Темные, мрачные стороны внутренних соотношений в правящей среде воспринимались Александром, несомненно, с большой остротой в его круговращении между Петербургом и Гатчиной Впечатления эти получили особую личную напряженность в связи с плачами Екатерины относительно престолонаследия. Она открыто готовила Александра себе в преемники. А для Павла этот  вопрос был не только личным, но связывался с принципиальным вопросом о положении престола и династии в самодержавном государстве. Еще в январе 1788 г. Павел с женой заняты выработкой закона о престолонаследии, с публикации которого он начал свое царствование, закона, который должен был покончить с зависимостью преемства во власти от произвола окружавшей престол дворянской среды и придать самодержавию самодовлеющую устойчивость законной власти. Планы Екатерины ставили отца и сына в положение соперников, из которого Александр попытался выйти: на прямое сообщение ему воли Екатерины ответил уклончивым благодарственным письмом и поспешил сообщить все дело отцу. Однако, недоверчивость задетых честолюбий осталась в недpax семьи разъедающим отношения червяком. К тому же мысль Екатерины о законе, который определял бы право императриц царствовать, по-видимому, тогда же запала в душу Марии Федоровны...
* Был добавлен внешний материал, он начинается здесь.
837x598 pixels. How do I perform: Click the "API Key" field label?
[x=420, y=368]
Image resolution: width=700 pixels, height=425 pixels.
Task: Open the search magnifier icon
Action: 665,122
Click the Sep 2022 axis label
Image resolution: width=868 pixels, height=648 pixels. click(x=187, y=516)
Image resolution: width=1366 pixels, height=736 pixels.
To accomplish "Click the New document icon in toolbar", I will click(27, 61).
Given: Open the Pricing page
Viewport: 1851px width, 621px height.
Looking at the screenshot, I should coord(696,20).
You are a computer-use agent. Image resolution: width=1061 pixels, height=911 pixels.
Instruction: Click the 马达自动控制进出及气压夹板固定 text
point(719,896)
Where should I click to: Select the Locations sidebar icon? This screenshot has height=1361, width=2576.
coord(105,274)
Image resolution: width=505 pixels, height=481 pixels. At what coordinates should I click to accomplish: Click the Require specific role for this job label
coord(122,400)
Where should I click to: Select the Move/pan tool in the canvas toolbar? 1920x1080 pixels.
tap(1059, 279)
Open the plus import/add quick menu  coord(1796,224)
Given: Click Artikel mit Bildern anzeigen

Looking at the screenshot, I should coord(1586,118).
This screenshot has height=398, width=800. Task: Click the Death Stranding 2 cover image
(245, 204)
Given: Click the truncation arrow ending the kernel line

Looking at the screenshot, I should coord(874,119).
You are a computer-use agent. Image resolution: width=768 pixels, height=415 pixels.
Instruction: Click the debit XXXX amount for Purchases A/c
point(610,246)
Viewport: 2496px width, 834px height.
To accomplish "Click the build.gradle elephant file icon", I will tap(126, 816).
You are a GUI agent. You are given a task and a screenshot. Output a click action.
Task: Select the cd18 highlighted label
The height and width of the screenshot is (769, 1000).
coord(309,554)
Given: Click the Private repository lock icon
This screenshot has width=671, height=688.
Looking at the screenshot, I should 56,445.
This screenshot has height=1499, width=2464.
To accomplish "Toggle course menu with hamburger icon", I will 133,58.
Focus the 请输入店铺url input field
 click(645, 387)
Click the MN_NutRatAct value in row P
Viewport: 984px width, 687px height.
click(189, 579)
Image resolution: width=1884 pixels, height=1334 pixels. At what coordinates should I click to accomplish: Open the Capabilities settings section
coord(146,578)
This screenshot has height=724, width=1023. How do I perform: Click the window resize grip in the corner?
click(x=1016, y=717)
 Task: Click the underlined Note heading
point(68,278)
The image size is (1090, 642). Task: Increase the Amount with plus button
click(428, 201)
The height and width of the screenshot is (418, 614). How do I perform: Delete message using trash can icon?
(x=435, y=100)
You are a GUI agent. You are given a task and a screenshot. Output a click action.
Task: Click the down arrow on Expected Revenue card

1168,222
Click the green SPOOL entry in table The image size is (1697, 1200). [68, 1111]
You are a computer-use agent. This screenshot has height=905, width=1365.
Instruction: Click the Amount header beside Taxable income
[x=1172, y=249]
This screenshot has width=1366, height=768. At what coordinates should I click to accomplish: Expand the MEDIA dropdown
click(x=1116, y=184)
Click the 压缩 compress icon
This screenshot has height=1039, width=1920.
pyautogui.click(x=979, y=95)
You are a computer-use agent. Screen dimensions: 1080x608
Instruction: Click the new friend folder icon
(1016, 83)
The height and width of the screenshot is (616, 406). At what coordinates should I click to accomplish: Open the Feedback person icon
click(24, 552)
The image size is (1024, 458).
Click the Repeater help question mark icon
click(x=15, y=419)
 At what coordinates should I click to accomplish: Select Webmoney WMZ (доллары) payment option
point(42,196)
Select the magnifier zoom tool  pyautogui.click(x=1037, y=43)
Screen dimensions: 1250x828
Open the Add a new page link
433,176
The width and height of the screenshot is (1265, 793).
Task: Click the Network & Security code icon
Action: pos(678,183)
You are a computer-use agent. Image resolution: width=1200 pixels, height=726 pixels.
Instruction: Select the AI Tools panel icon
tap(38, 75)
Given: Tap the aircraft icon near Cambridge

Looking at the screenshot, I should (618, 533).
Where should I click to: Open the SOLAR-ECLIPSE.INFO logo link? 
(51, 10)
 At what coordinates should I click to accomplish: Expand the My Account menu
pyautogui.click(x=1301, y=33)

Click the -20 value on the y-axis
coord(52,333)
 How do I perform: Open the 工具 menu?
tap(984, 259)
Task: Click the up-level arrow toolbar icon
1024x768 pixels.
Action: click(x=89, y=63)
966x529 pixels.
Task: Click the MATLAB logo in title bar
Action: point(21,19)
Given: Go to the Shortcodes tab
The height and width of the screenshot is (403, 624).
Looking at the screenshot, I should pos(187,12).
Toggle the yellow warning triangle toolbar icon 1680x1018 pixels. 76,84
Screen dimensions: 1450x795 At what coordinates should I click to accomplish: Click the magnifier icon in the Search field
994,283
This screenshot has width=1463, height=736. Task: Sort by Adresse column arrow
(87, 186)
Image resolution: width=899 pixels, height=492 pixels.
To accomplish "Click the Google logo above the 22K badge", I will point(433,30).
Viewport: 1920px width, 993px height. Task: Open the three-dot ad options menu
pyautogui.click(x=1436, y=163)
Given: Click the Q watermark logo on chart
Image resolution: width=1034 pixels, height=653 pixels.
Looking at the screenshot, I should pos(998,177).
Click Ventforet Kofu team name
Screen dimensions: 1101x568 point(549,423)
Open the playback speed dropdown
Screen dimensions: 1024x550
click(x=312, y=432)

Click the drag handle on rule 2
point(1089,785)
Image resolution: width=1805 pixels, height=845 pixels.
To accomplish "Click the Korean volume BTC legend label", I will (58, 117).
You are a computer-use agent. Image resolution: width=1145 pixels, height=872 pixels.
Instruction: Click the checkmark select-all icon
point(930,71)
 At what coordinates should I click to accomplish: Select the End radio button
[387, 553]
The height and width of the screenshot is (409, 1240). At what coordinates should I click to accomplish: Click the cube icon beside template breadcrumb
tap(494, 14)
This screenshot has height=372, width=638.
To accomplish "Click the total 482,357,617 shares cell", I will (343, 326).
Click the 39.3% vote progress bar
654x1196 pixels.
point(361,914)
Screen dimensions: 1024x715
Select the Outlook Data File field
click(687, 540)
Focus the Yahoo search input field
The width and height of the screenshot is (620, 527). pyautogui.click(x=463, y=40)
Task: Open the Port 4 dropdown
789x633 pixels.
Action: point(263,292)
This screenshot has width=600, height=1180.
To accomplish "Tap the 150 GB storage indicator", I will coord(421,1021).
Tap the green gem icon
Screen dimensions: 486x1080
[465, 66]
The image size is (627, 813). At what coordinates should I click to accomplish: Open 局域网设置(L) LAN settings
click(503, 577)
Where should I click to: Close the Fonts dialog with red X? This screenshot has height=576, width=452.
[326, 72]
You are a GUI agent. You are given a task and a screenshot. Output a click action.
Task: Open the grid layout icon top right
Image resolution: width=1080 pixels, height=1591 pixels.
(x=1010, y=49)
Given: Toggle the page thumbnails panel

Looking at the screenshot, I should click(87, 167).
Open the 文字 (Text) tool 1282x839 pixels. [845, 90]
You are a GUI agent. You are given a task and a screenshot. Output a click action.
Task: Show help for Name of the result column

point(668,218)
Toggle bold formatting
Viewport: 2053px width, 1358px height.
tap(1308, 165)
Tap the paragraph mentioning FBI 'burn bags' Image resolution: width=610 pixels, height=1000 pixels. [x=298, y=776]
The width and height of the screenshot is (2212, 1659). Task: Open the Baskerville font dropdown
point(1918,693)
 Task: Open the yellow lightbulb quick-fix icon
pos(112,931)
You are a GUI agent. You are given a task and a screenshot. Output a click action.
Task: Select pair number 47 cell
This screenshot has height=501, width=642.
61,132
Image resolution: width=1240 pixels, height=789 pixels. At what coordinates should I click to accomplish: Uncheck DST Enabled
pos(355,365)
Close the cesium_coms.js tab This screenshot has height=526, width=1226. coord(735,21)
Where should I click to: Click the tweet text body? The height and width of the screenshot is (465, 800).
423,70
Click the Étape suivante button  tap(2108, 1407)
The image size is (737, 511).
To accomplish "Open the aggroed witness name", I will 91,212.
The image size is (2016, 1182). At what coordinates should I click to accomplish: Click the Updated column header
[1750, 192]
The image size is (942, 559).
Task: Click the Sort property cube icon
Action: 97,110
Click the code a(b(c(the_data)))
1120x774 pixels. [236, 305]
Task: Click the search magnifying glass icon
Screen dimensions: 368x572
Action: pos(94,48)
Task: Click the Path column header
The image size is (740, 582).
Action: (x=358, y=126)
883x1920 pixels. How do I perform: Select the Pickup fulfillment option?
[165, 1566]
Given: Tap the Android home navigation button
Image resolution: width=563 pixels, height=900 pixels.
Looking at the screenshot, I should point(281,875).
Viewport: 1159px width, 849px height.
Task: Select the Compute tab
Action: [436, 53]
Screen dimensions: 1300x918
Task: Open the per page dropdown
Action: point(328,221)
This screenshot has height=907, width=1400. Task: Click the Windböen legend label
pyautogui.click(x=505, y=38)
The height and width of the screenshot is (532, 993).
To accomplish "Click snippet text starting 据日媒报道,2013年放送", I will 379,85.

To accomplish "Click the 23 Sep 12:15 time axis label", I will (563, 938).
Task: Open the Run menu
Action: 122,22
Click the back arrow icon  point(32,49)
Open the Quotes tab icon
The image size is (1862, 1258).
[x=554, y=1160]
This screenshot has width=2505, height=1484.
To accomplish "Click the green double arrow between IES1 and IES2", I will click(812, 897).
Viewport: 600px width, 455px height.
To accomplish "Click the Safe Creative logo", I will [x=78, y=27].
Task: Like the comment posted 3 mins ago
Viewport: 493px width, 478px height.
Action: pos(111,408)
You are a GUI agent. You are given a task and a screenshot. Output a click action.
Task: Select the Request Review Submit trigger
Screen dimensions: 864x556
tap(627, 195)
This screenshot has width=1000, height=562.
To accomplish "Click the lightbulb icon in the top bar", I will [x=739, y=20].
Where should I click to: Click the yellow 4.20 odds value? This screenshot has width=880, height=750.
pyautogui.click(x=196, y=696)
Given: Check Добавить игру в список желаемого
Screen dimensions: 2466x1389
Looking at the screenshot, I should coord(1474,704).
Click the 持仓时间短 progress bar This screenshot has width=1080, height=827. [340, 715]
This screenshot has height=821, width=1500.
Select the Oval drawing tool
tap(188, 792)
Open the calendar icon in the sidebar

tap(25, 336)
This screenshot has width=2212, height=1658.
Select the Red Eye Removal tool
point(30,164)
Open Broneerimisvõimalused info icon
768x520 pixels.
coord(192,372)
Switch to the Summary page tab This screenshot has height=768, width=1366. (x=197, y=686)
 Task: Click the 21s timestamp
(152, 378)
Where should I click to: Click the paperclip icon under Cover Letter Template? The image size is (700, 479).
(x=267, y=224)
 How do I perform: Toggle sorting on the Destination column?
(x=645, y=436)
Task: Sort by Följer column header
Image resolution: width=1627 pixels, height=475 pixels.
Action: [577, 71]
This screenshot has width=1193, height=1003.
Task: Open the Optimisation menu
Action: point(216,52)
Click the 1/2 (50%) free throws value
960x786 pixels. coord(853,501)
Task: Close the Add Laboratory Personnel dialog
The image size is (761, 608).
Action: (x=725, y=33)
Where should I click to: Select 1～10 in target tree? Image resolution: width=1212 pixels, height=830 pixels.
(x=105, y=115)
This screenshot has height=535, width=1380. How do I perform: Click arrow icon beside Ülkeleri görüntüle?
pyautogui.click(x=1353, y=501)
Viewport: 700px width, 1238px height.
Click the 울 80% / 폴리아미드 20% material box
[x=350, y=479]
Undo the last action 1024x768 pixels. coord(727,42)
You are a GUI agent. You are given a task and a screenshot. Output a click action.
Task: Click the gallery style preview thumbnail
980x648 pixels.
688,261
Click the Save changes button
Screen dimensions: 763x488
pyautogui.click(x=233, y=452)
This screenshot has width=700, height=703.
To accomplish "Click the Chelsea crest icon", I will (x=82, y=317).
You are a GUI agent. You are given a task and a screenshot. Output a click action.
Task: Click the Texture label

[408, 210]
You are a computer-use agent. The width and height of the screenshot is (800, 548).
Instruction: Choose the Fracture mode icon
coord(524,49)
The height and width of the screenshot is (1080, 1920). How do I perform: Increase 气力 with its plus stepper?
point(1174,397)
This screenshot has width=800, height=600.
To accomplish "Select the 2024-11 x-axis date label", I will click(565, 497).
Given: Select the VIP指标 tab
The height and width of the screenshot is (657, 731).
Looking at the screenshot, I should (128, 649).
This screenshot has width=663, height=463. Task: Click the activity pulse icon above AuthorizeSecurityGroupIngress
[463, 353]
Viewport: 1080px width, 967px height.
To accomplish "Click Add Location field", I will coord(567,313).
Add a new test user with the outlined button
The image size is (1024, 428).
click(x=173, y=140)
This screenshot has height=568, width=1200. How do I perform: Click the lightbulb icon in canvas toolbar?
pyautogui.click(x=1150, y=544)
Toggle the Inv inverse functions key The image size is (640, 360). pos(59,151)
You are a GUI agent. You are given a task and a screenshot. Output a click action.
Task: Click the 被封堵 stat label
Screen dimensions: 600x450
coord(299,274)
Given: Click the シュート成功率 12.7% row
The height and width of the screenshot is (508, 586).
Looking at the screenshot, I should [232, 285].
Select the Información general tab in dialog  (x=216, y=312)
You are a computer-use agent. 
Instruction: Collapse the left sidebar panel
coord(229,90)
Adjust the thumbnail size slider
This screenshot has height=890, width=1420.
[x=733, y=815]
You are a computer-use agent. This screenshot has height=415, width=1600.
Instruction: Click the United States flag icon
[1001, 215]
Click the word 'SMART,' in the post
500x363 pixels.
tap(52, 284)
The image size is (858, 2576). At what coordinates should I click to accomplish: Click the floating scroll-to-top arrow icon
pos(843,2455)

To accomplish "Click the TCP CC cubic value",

Вся обстановка, разлагавшая возможность сколько-нибудь здоровых, нормальных человеческих отношений, воспитывала в этой среде то недоверчивое, даже резко презрительное отношение к людям, какое высказывал Павел в оправдание крутого деспотизма и которое заразительно влияло на его сыновей, тем более что не расходилось с их личными впечатлениями от окружающей их жизни. Принципиально такое воззрение не расходилось и с заветами Екатерины; ведь и она находила, что для осуществления более разумного строя отношений и порядков необходимо создать «новую породу» людей, а когда разочаровалась в возможности искусственно переработать русское общество в пассивный материал для своих экспериментов, опустила руки и поплыла по течению. Павел по-своему устремился к дрессировке всего общества в полной покорности велениям власти — методами внешней дисциплины и резкого подавления всякой самостоятельности, даже в бытовых мелочах. Этим же направлением воли и мысли был вызван его проект реформы центрального управления, организацией министерств как органов личной императорской власти. Как в военном деле, так и в создании русской бюрократической системы начинания Павла приобрели большое историческое значение, так как получили дальнейшее развитие при его сыновьях-преемниках.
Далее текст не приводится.